### [To do]
Could you give back, word for word, everything from the line containing "What do you" down to the end of the records, leaving the pictures out?

Data shown Block Start

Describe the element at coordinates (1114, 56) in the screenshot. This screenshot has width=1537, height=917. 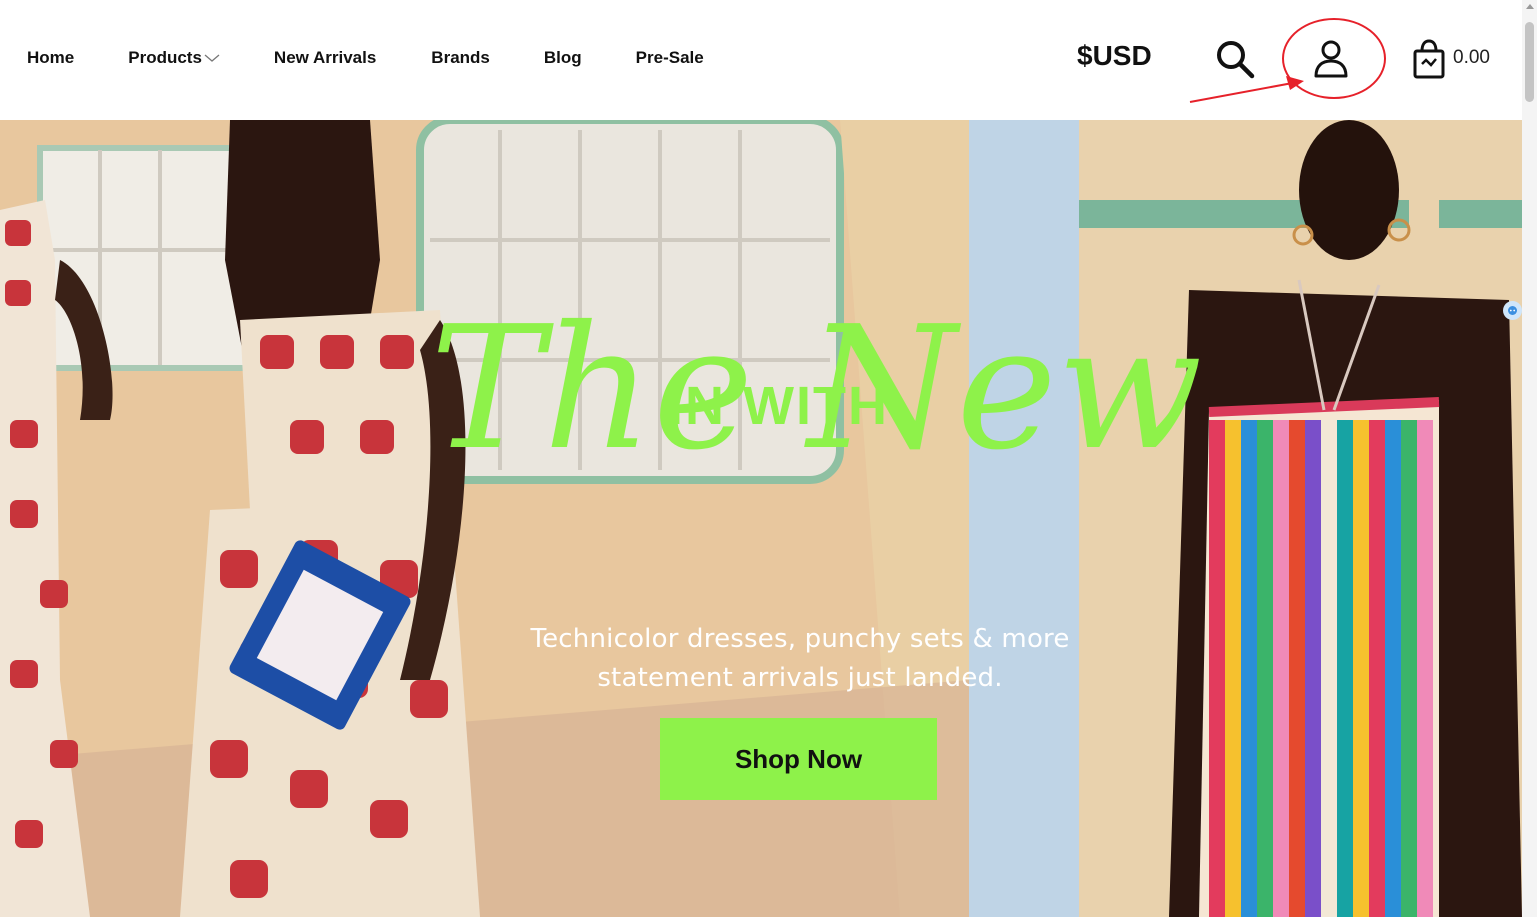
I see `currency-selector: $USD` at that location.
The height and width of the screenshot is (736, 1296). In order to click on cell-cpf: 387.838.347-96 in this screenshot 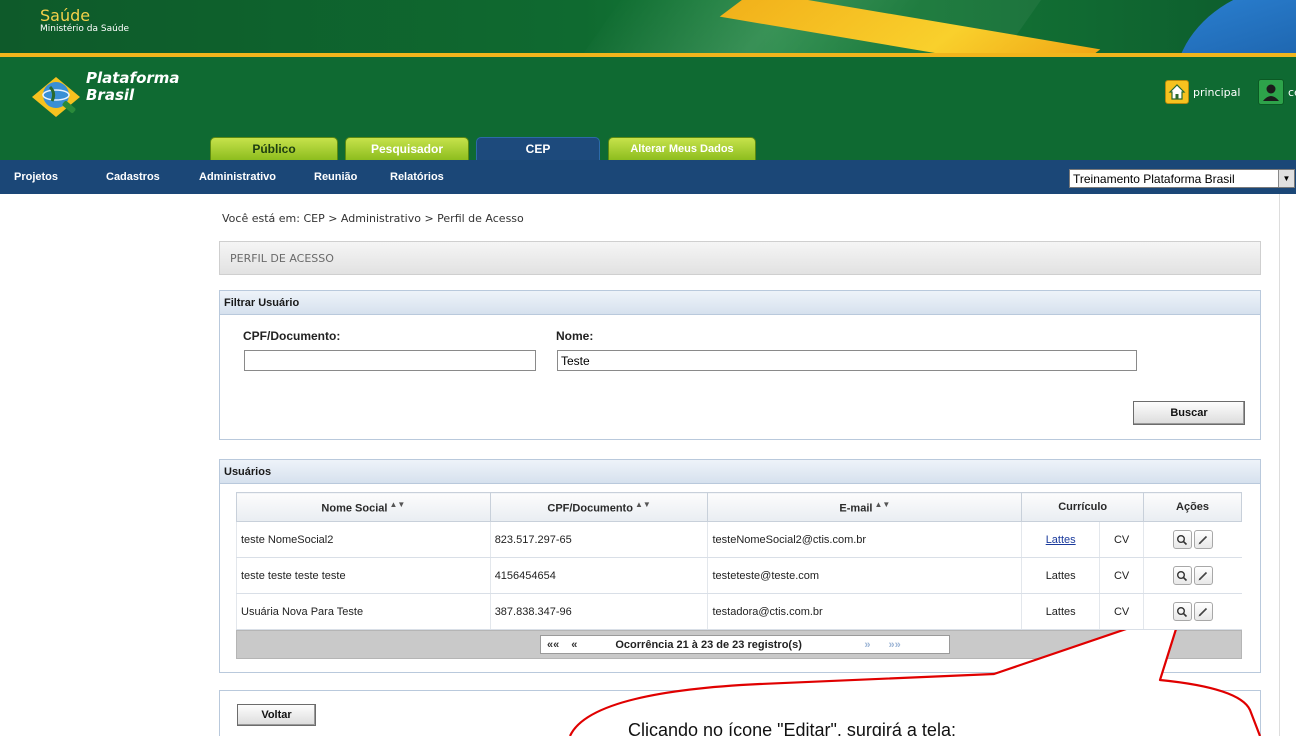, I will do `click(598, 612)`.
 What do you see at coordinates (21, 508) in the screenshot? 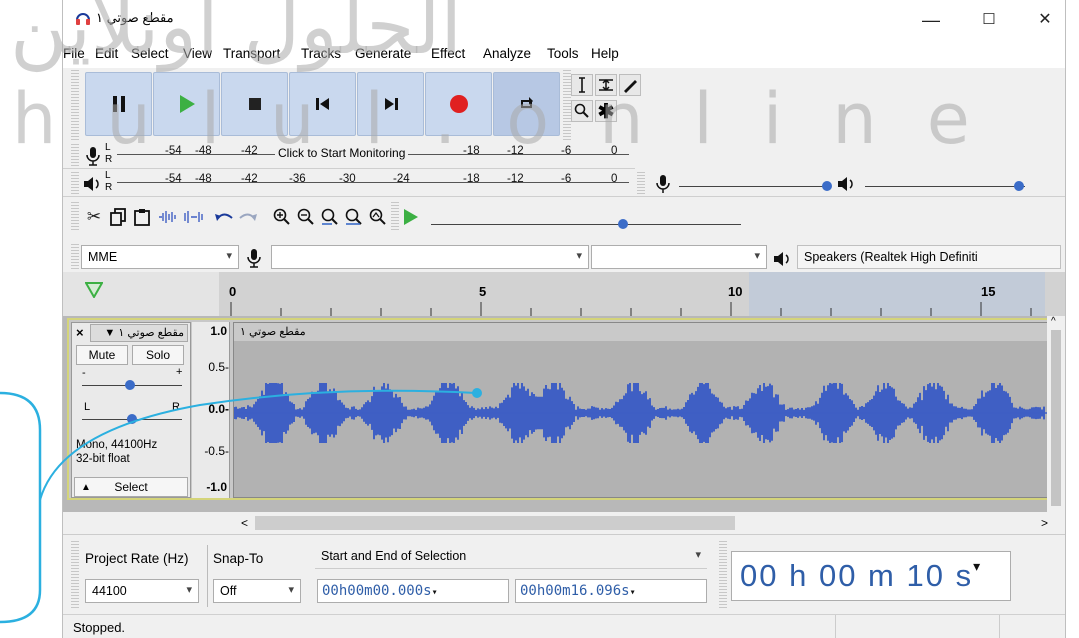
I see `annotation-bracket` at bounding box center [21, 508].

Data shown Block End

### [Response]
 What do you see at coordinates (21, 508) in the screenshot? 
I see `annotation-bracket` at bounding box center [21, 508].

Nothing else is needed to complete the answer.